Under the new rules, a bevy of approvals have been abolished, including the need for unique authorisation number, unique prototype identification number, certificate of manufacturing and airworthiness, import clearance, student remote pilot licence, among others.
Not only the types of fees have been brought down (from 72 to 4), the quantum has also been slashed. For instance, the remote pilot licence fee has been cut from Rs 3,000 (for large drones) to Rs 100 for all categories of drones.
“This is a welcome step which has come almost seven years after drones were banned in the country,” says Rahat Kulshreshtha, founder & CEO, Quidich.
The rules say that interactive airspace maps with green, yellow and red zones will be displayed on the Digital Sky Platform within 30 days of publication of these rules. Digital Sky Platform is the bedrock of drone regulations in India. Despite the previous rules in force, the airspace maps were not available on the platform, which made it difficult for operators to distinguish between the red zone (flying not permitted), yellow zone (controlled airspace) and green zones (automatic permission).
“The Drone Rules 2021 signify a departure from the earlier regime that required numerous authorisations. The success of the DR 2021 would go hand in hand with the functioning of the Digital Sky platform in its true form. The rules place trust on the operator,” says Vignesh Santhanam, India Lead (Aerospace and Drones), World Economic Forum (WEF), adding that in case of cargo deliveries, the economic viability improves with higher payloads and higher value goods over long distances or ‘milk runs’.
Also read: Govt notifies new Drone Rules, 2021
Experts say that the policy extends an olive branch to drones that were imported into or manufactured in India before November 2021. The commissioning of a Drone Promotion Council is expected to further bolster the sector in positioning India as an operational, manufacturing and economic hub for drones in the region.
Interestingly, the rules allow foreign ownership in Indian drone companies whereas the import of drones will be regulated by just DGFT (Directorate General of Foreign Trade), hence removing one layer of clearance from aviation regulator DGCA (Directorate General of Civil Aviation).
But how is this going to pan out on the ground? In the short-term, owners of nano and micro drones who largely do surveys, mapping and filming projects could expect fewer paperwork. Then, there’s likely to be a huge uptake of drones in areas like agricultural surveys, land mapping projects, mining, construction and other related activities.

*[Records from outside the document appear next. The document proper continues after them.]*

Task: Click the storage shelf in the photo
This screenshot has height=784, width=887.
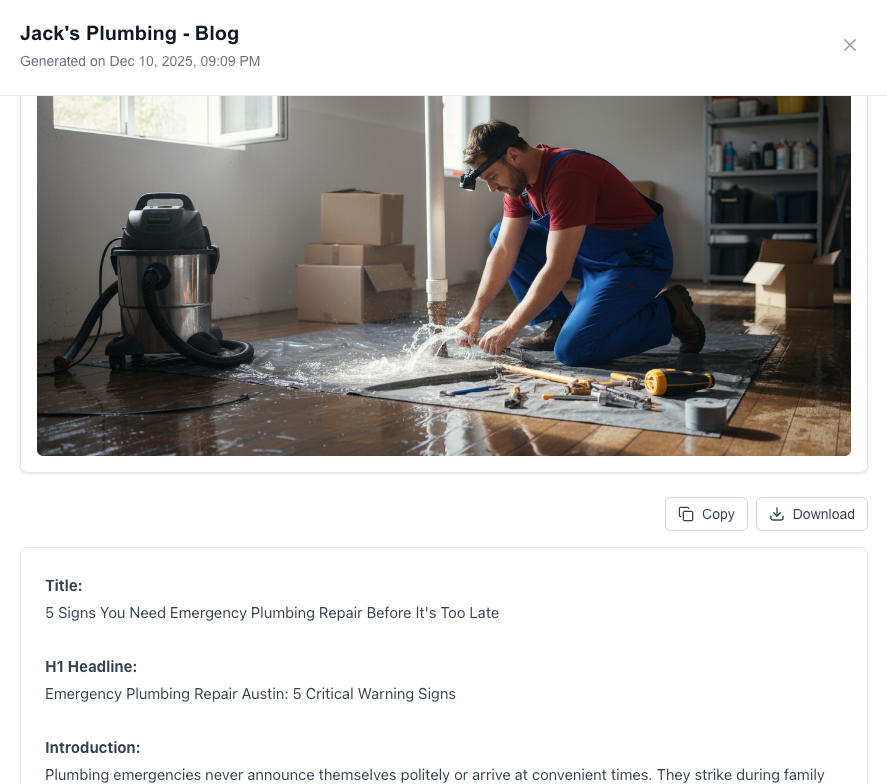Action: pos(764,189)
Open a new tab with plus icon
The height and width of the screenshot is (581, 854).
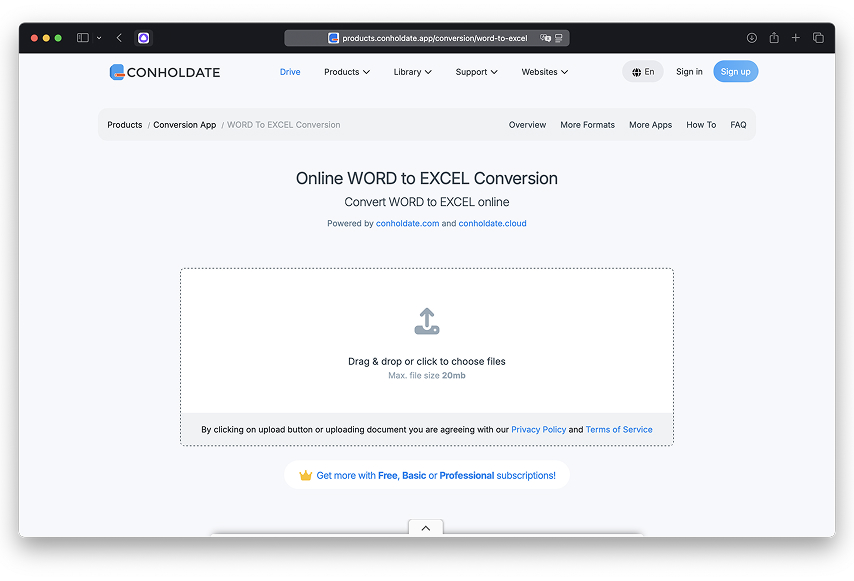[796, 38]
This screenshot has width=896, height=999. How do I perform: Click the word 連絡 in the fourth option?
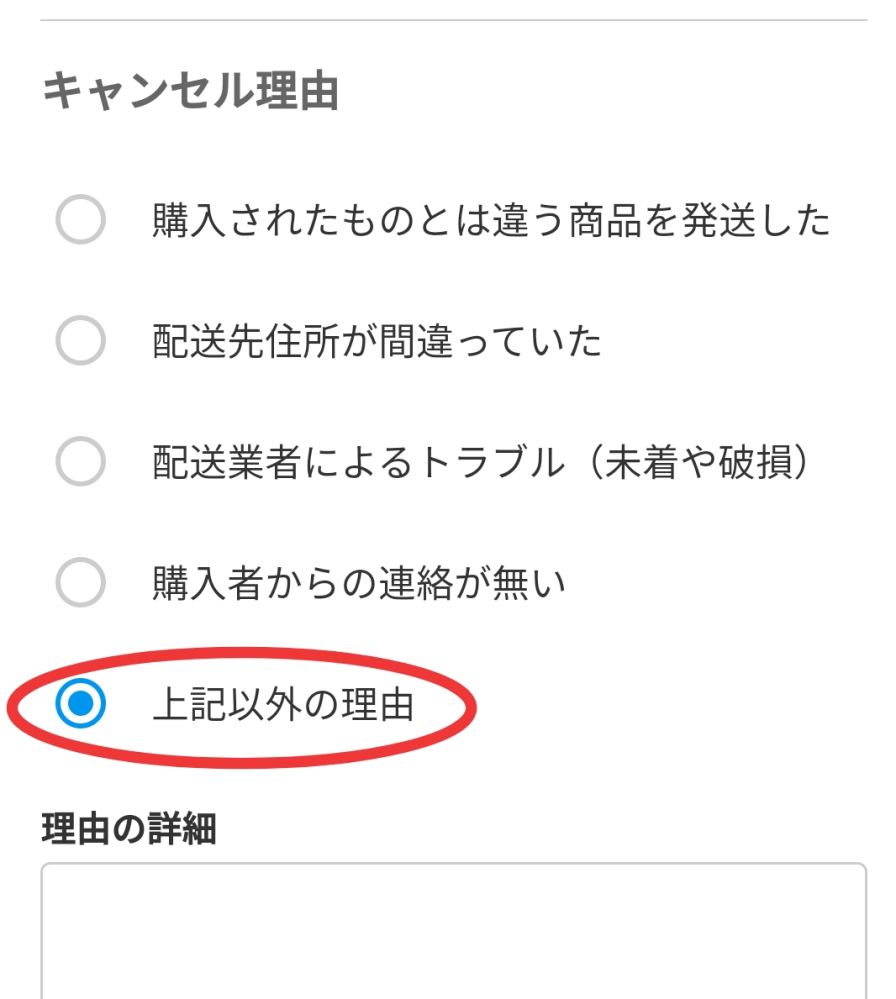(x=415, y=584)
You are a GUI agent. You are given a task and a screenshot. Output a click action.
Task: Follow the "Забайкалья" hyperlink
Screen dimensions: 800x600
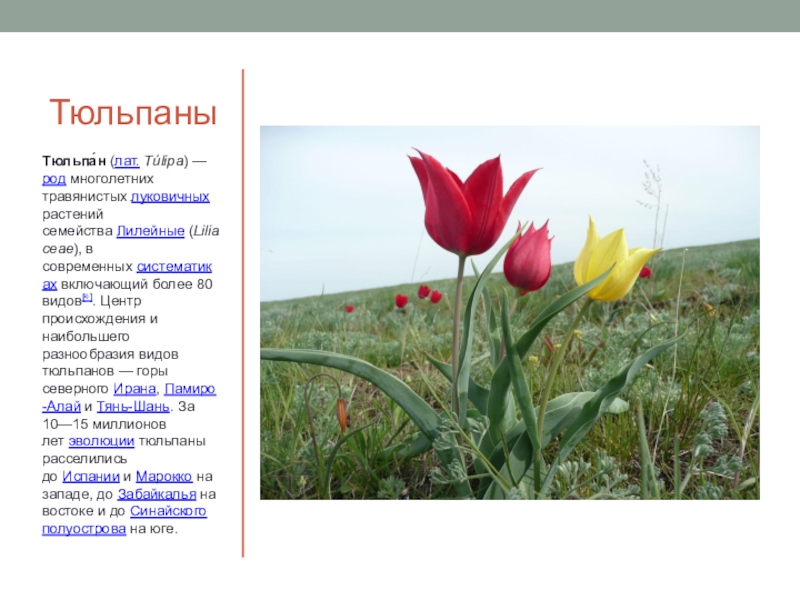[x=156, y=494]
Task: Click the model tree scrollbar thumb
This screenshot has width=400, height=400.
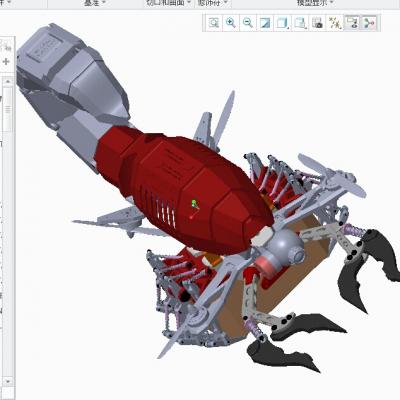Action: (8, 109)
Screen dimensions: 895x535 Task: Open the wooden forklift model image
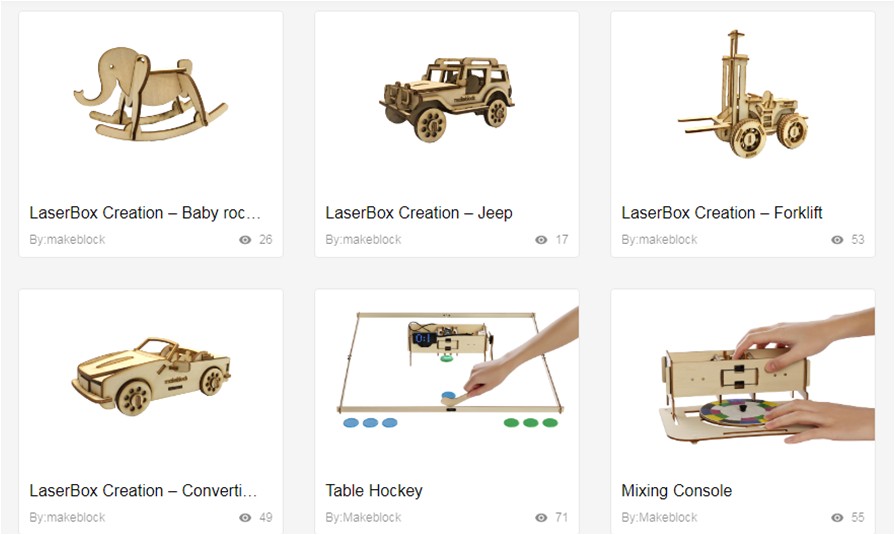tap(743, 94)
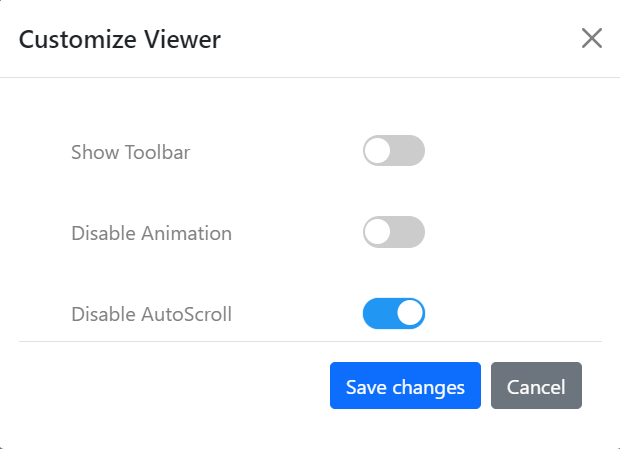This screenshot has width=620, height=449.
Task: Enable the Disable Animation switch
Action: [394, 233]
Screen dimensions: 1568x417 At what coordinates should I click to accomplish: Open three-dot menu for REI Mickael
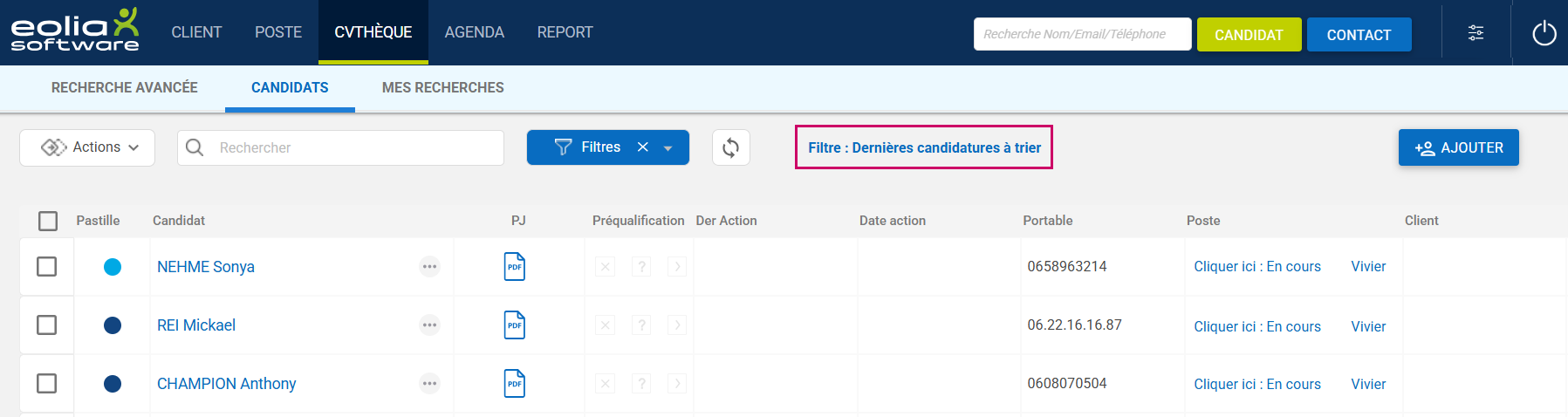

“Overall, liberalisation of India’s drone policy is a bold move that will pay rich dividends as the sector matures. From an economic and social standpoint, we will have to monitor statistics such as enrollment in remote pilot learning programmes, number of UINs, among others, in the next 12 months as these would indicate the rate of adoption of drones at large and the creation of specialised jobs to bridge the supply side constraints that sector has been facing,” says WEF’s Santhanam.